I usually do butternut squash wedges. I’ve also peeled and boiled it in chunks for risotto or pasta dishes. And I’ve made butternut squash ‘bowls’ with the hollowed out end for pulled pork or mexican chicken. Although I love butternut squash I’d never tried this method before. So it seemed like a good time to give it a try. I LOVE the fact that squash is speed food!

Tonight we also used the last piece of fillet steak – the tail end – which had been frozen since we bought a whole beef fillet on Valentine’s day. The whole thing has managed to make four meals for the two of us (eight in total), so not bad for £25!

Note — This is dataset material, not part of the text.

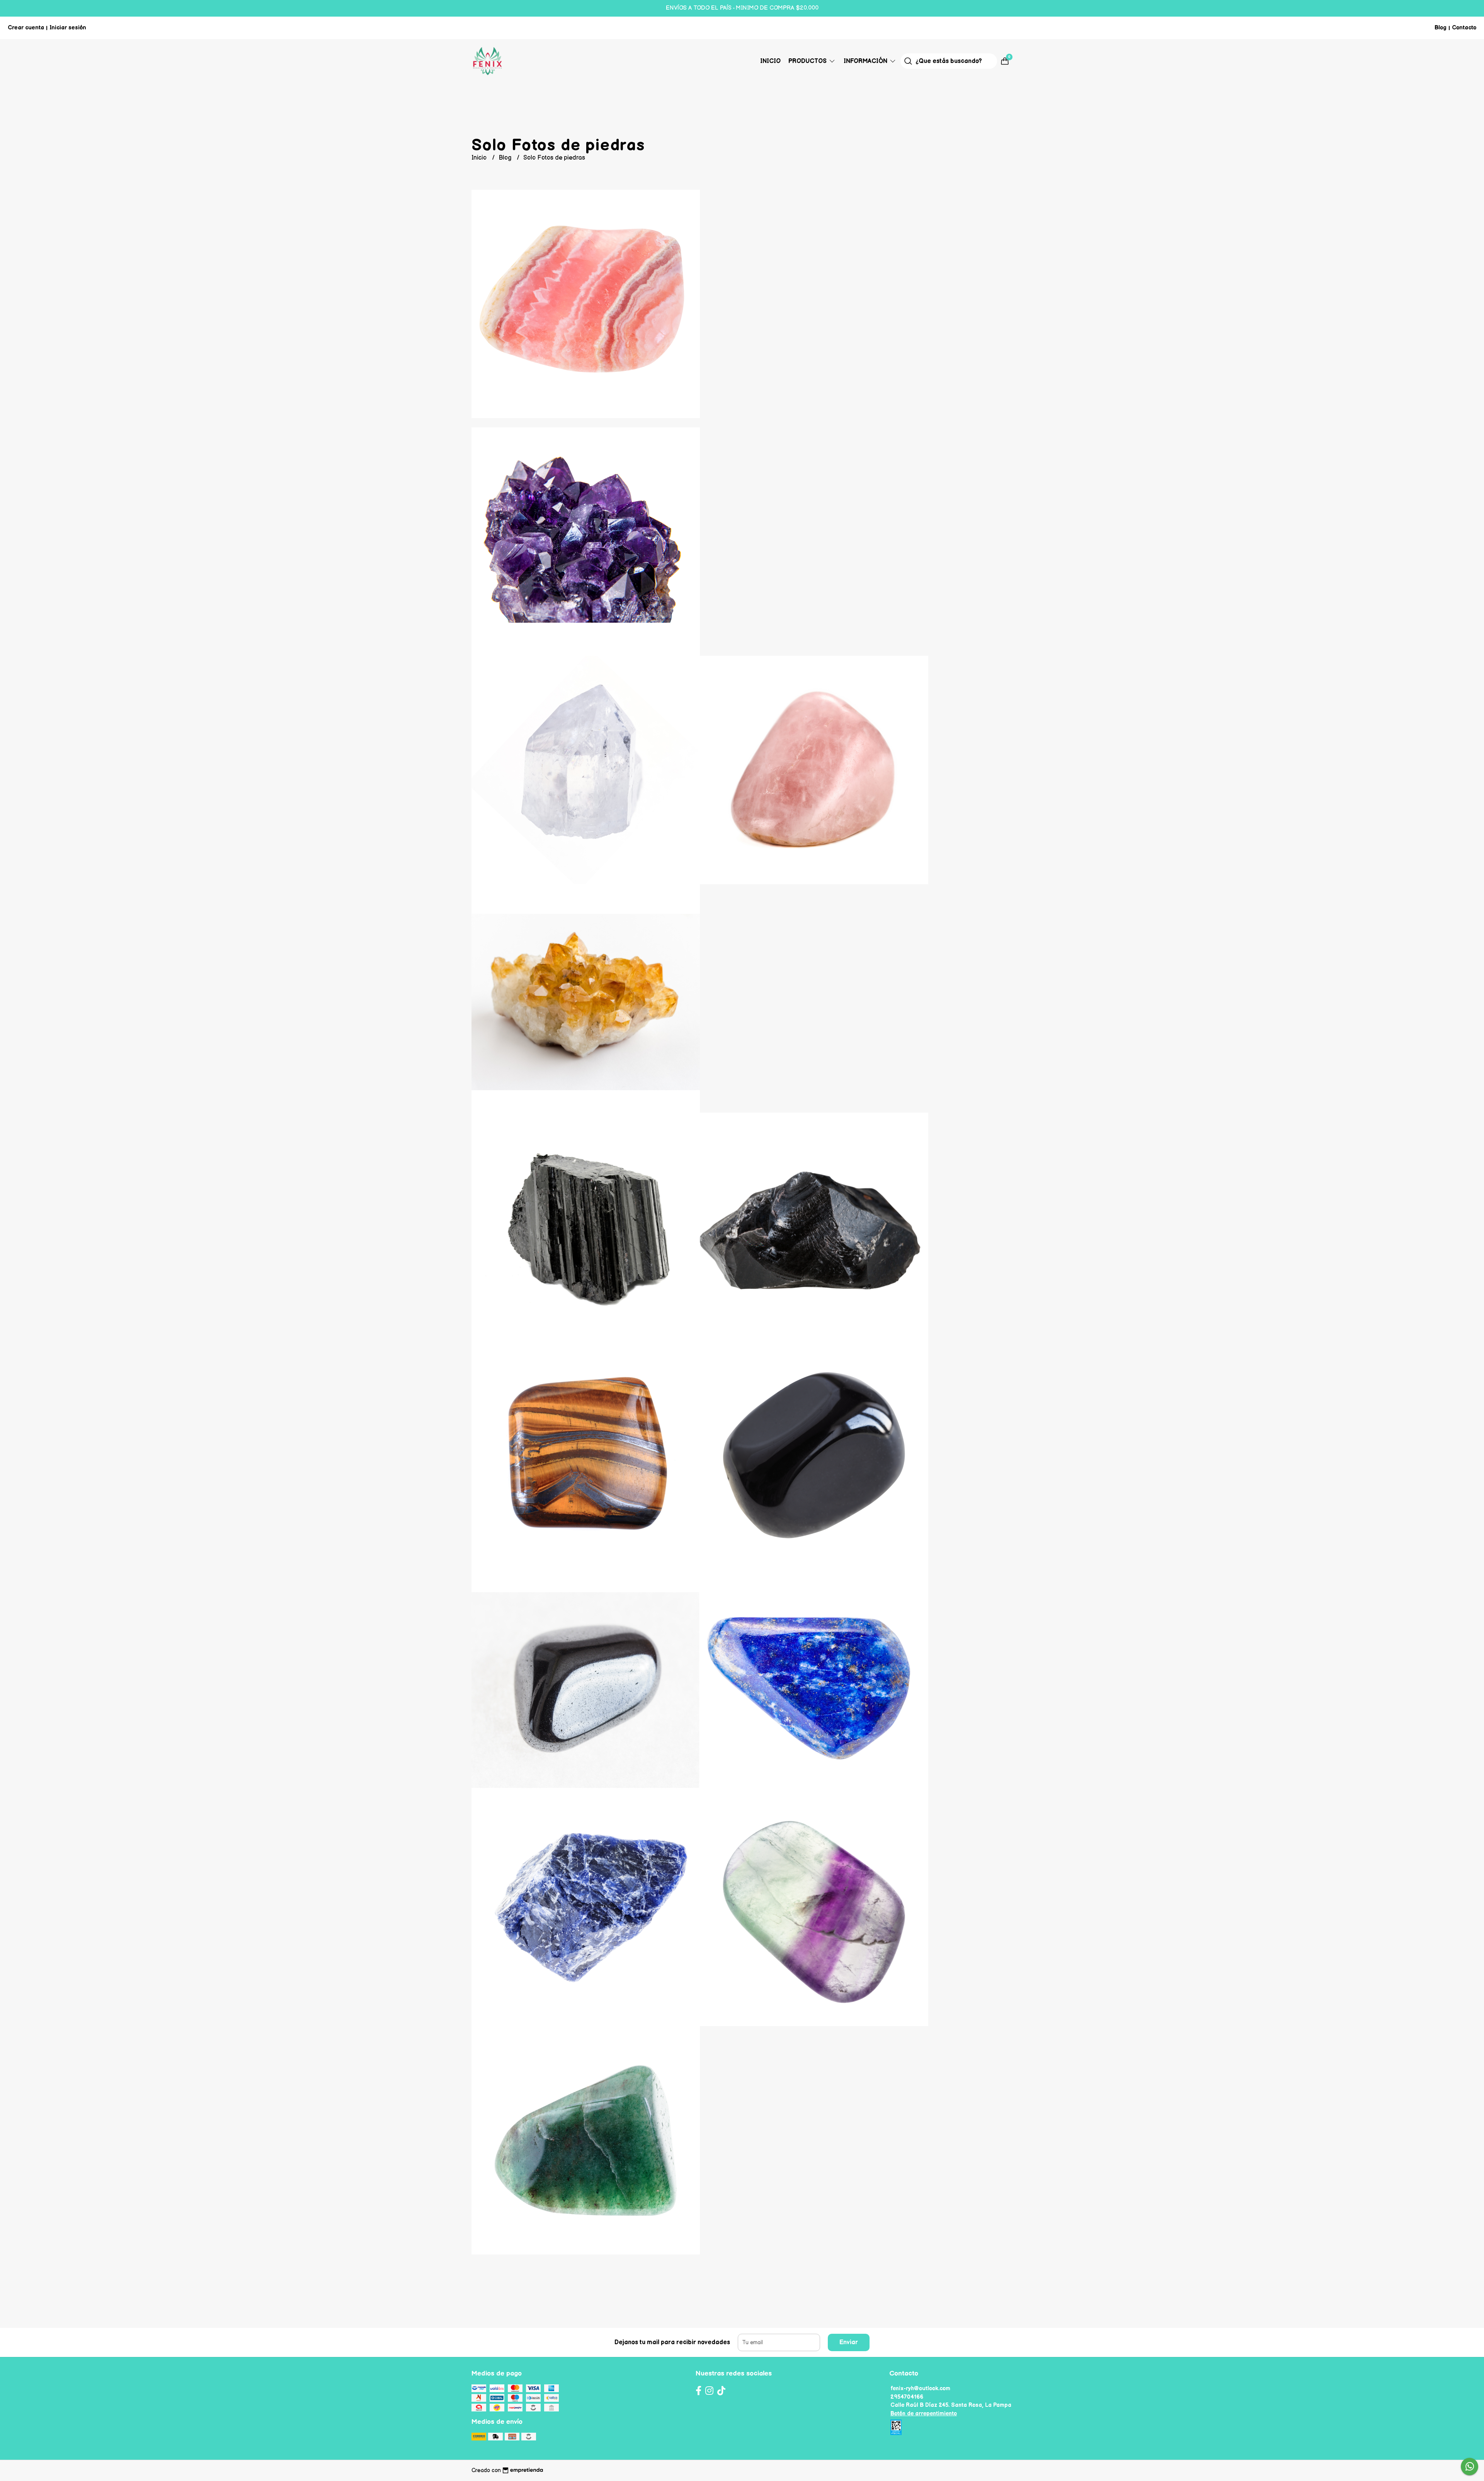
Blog (1441, 27)
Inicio (770, 61)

Steak with smoky sauce and butternut squash mash

Serves 2

1.5 Syns per portion

Ingredients

  • 1 medium butternut squash
  • Tail-end of lean fillet beef (approx 400g)
  • Frylight
  • Salt and pepper
  • 1 tbsp tomato puree
  • 2 tbsp Henderson’s Relish (or Lea and Perrins Worcestershire sauce if you must)
  • 2 tbsp cider vinegar
  • 1 tbsp mustard powder
  • 1 tbsp brewed espresso
  • 1 tbsp black treacle
  • 1 tsp chipotle paste
  • 1 bunch spring onions, trimmed and thinly sliced
  • 1/2 tsp nutmeg

Method

  1. Pre-heat the oven to 200 degrees.
  2. Place the butternut squash on a baking tray and place in the oven (no pricking, stabbing, peeling or washing required!).
  3. Go and relax for about an hour and a half.
  4. Return to the kitchen and combine the tomato puree, Henderson’s, vinegar, mustard powder, espresso, treacle and chipotle paste in a bowl and mix well to combine. Set aside.
  5. Cut the beef fillet into two pieces – cutting against the grain of the meat (never cut along the grain or it will make your steaks tougher). Pat dry with kitchen towel and season well with salt and pepper. Then spray the tops with Frylight.
  6. Pre-heat a griddle pan over a medium-high heat until it starts to smoke slightly.
  7. Place the steaks in the pan, Frylight-side down. Leave for 4 minutes, then spray the tops with Frylight and turn them over. Leave for a further 4 minutes.
  8. Remove the thinner tail end of the fillet (this will cook quicker) and place on a plate or board to rest.Turn the larger piece of fillet again.
  9. Remove the butternut squash from the oven. Slice horizontally and scoop out the seeds and discard. Then scoop the flesh into a large bowl.
  10. Add the spring onions and nutmeg, and season well with salt and pepper. Mash together with a fork until thoroughly mixed.
  11. Remove the larger piece of fillet from the pan and leave to rest.
  12. In a small pan, gently heat the sauce for 5 minutes.
  13. Meanwhile, slice the steaks thinly against the grain and distribute evenly between two plates. Serve with the butternut squash mash and whatever other veggies you choose.
  14. Spoon the smoky sauce over the steaks just before serving.